Max@Math Revolution wrote:[Math Revolution GMAT math practice question]
If |x+1|=2|x-1|, x=?
1) x<1
2) x>0
(I gave some time to other people present an alternate solution... it didn´t happen.)
Let´s offer an alternate approach:
$$? = x$$
$$\left. \matrix{
{\left| {x + 1} \right|^{\,2}} = {\left( {x + 1} \right)^{\,2}} \hfill \cr
{\left| {x - 1} \right|^{\,2}} = {\left( {x - 1} \right)^{\,2}}\,\,\,\, \hfill \cr} \right\}\,\,\,\,\,\,\mathop \Rightarrow \limits_{{\rm{equation}}\,\,{\rm{given}}}^{{\rm{squaring}}\,\,{\rm{the}}} \,\,\,\,\,\,{\left( {x + 1} \right)^2} = 4{\left( {x - 1} \right)^2}\,\,\,\, \Rightarrow \,\,\,\, \ldots \,\,\,\, \Rightarrow \,\,\,\,3{x^2} - 10x + 3 = 0$$
$$3{x^2} - 10x + 3 = 0\,\,\,\,\,\mathop \Rightarrow \limits_{{\text{product = 1}}}^{{\text{sum}}\,{\text{ = }}\frac{{{\text{10}}}}{3}} \,\,\,\,\,\boxed{\,\,\,x = \frac{1}{3}\,\,\,\,{\text{or}}\,\,\,x = 3\,\,\,\,}\,\,\,\left( * \right)\,\,\,\,\,$$
Important: whenever an equation is squared - or put to any positive EVEN power - solutions are never lost, but new ones may be (undesirably) created.
That´s why all roots obtained (after the procedure) must be checked ("tested") in the original equation. Both values are solutions to the original equation.

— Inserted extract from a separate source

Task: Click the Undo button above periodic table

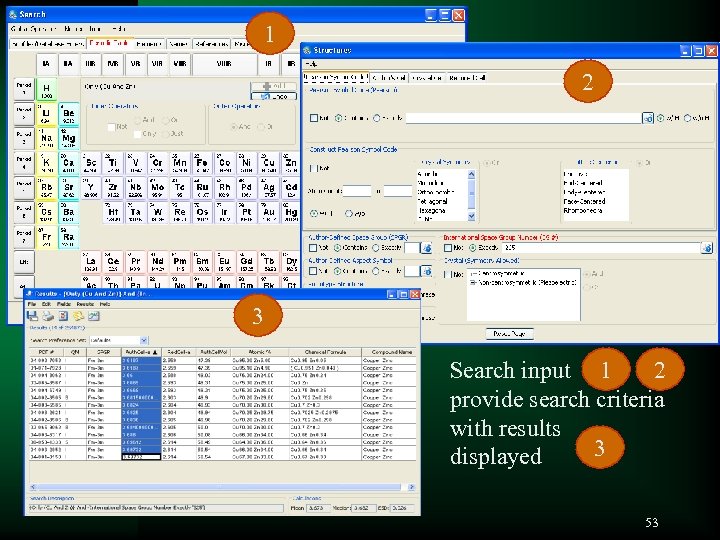Action: [273, 96]
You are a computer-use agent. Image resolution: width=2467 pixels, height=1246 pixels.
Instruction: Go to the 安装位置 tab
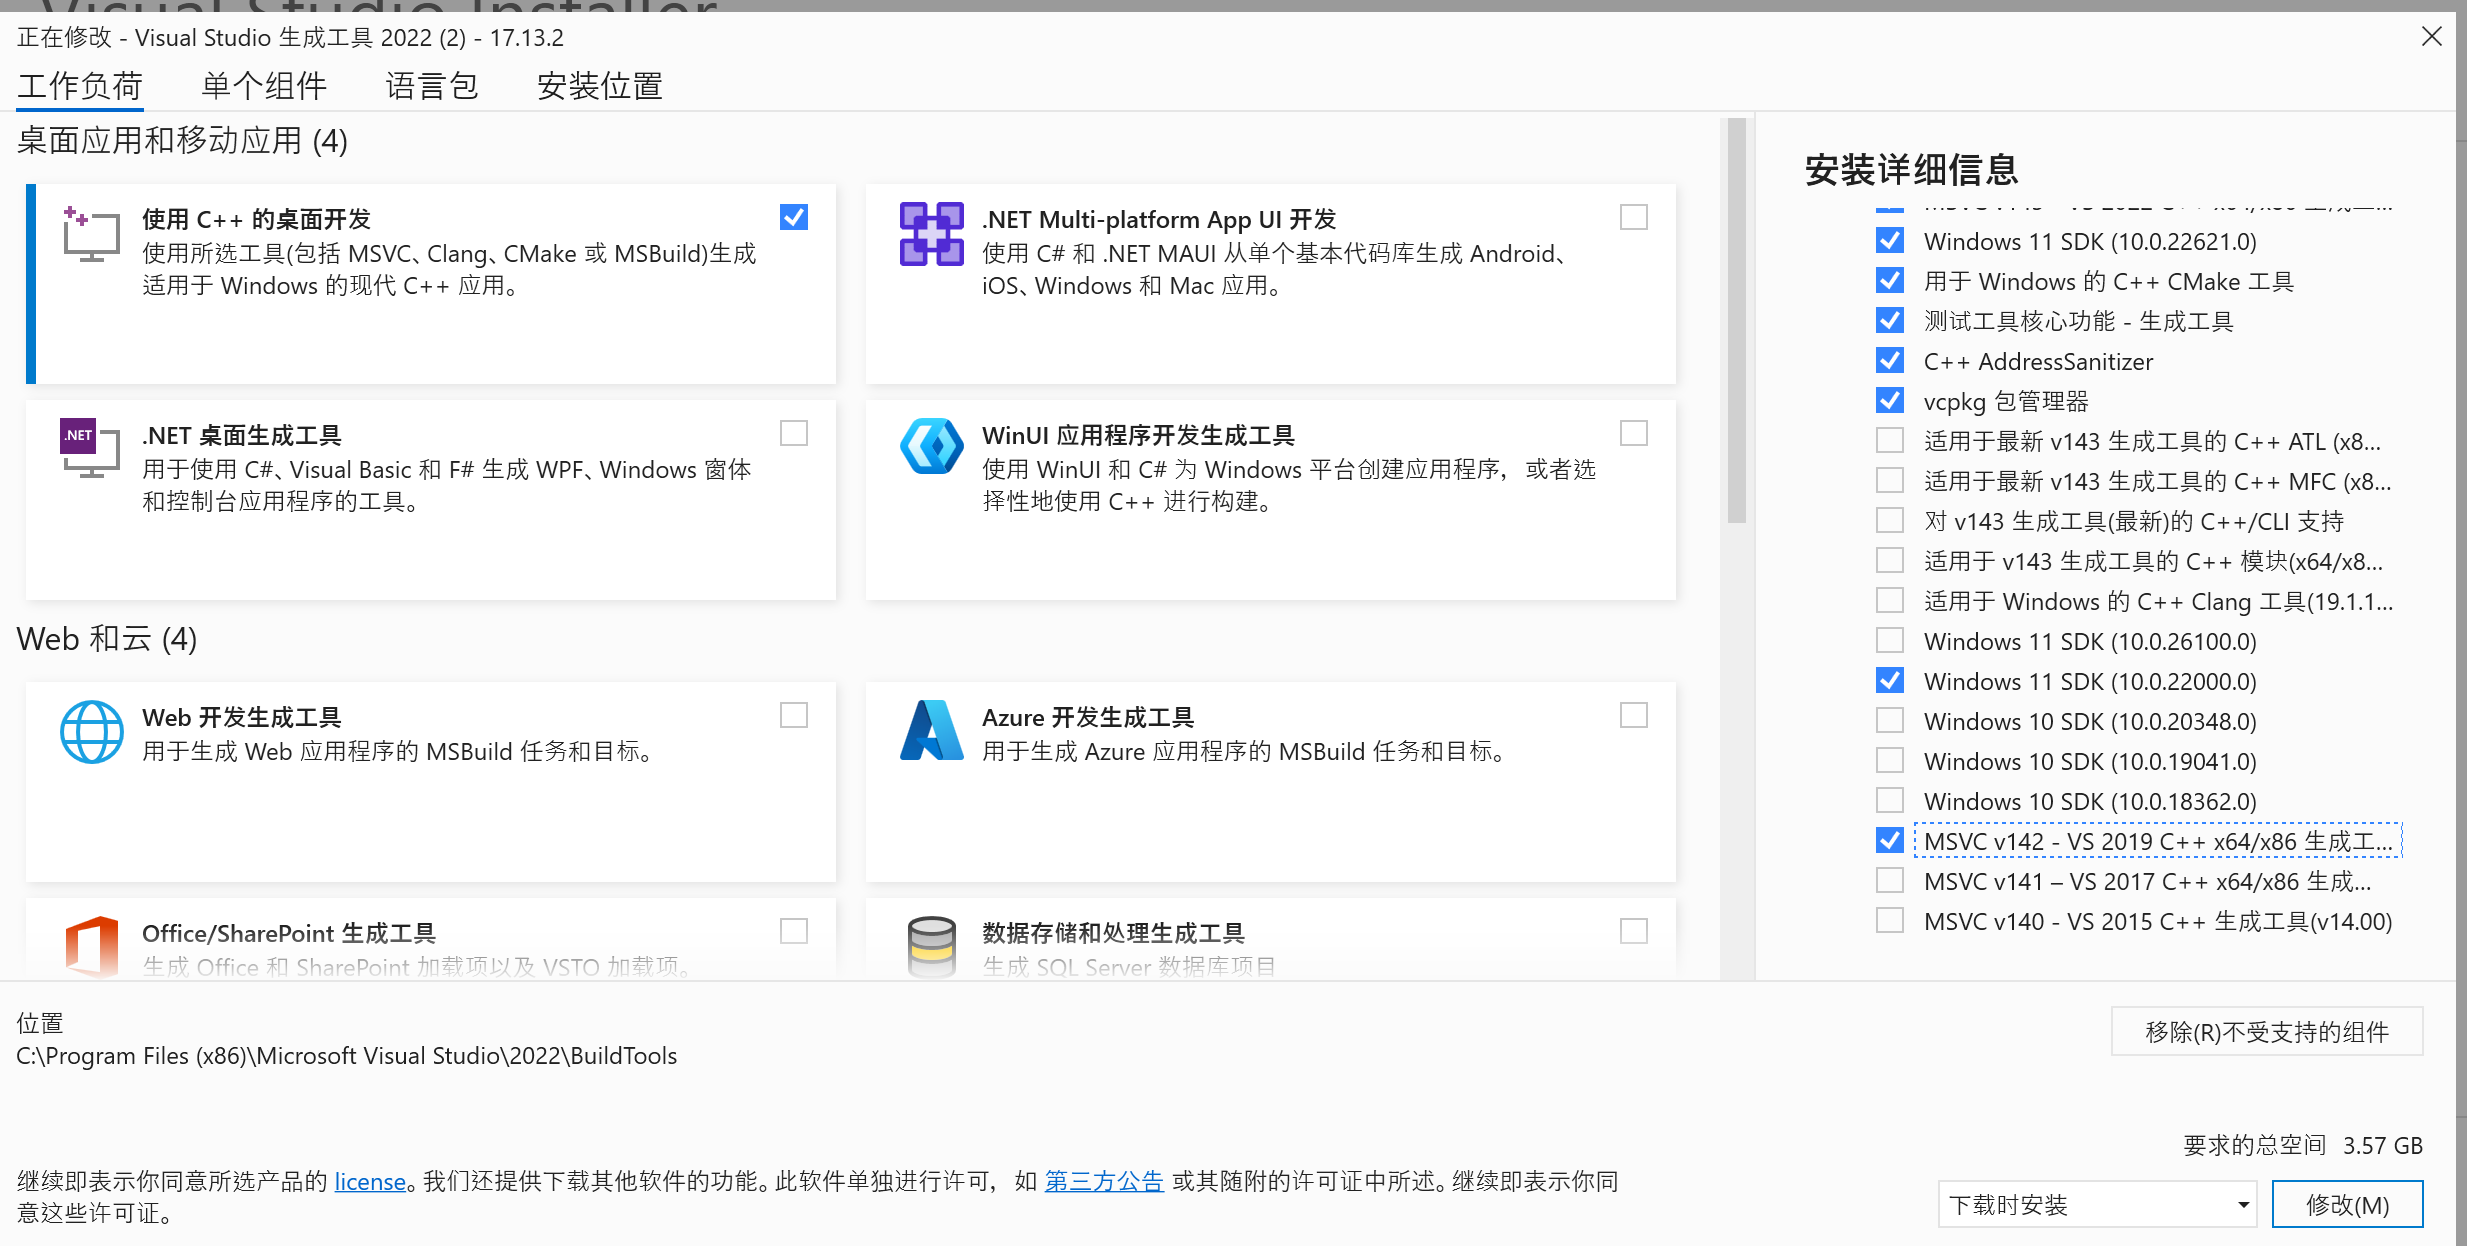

$$\left( 1 \right)\,\,x < 1\,\,\,\,\,\,\,\mathop \Rightarrow \limits^{\left( * \right)} \,\,\,\,\,\,x = \frac{1}{3}\,\,\,\,\, \Rightarrow \,\,\,\,\,{\text{SUFF}}.$$
$$\left( 2 \right)\,\,x > 0\,\,\,\,\,\,\mathop \Rightarrow \limits^{\left( * \right)} \,\,\,\,\,\,x = \frac{1}{3}\,\,\,\,{\text{or}}\,\,\,x = 3\,\,\,\,\,\,\,\, \Rightarrow \,\,\,\,\,{\text{INSUFF}}.\,$$
This solution follows the notations and rationale taught in the GMATH method.
Regards,
Fabio.